** begin SUPPLIED MATERIAL **

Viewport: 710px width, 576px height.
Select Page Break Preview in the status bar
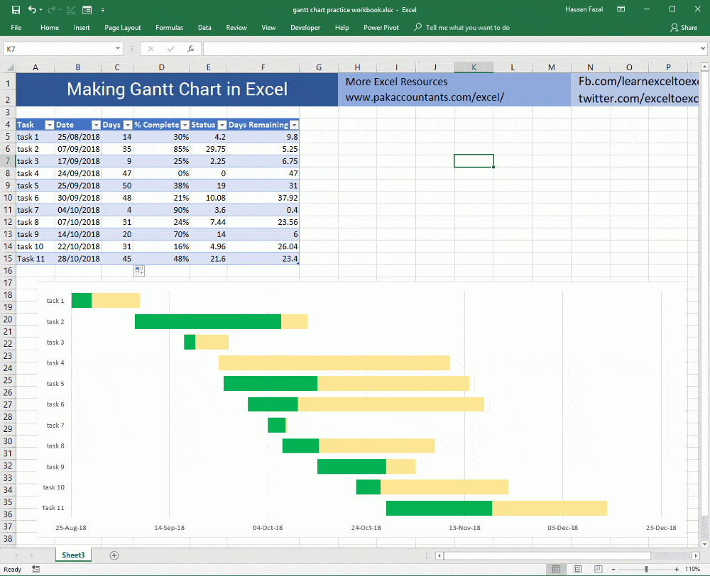point(597,569)
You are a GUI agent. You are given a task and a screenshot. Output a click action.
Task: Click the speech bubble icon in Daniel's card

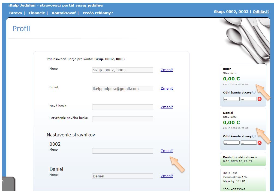click(254, 136)
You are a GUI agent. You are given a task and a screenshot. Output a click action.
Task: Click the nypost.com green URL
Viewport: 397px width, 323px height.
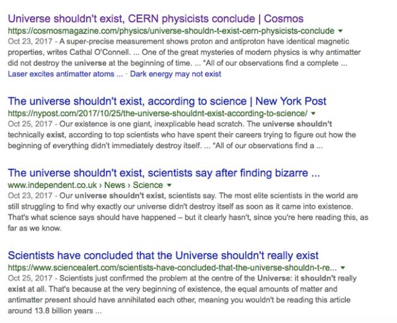(158, 114)
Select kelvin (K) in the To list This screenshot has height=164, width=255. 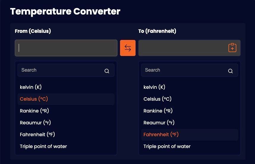(x=189, y=87)
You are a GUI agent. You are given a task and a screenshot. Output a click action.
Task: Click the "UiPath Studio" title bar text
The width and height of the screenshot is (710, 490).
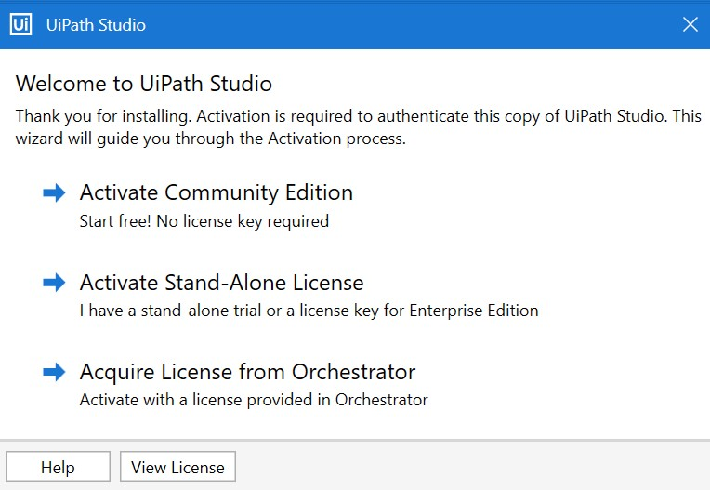(x=96, y=24)
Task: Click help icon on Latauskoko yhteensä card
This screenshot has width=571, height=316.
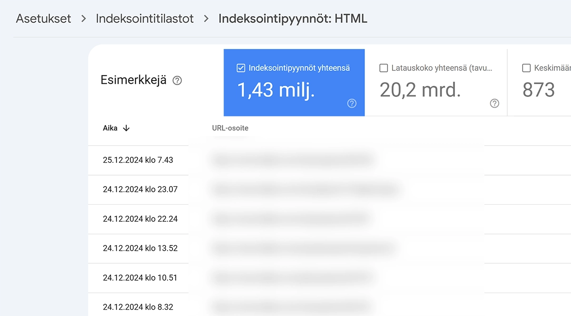Action: (x=494, y=103)
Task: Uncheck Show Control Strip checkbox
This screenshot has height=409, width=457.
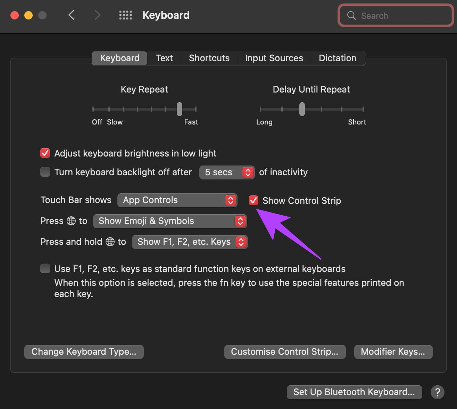Action: coord(254,201)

** end SUPPLIED MATERIAL **

Write out again the stretch of the listing from the line containing "Task: Uncheck Show Control Strip checkbox" through the end of the listing, both included. Leave the pictures out.

Task: Uncheck Show Control Strip checkbox
This screenshot has height=409, width=457.
Action: coord(254,201)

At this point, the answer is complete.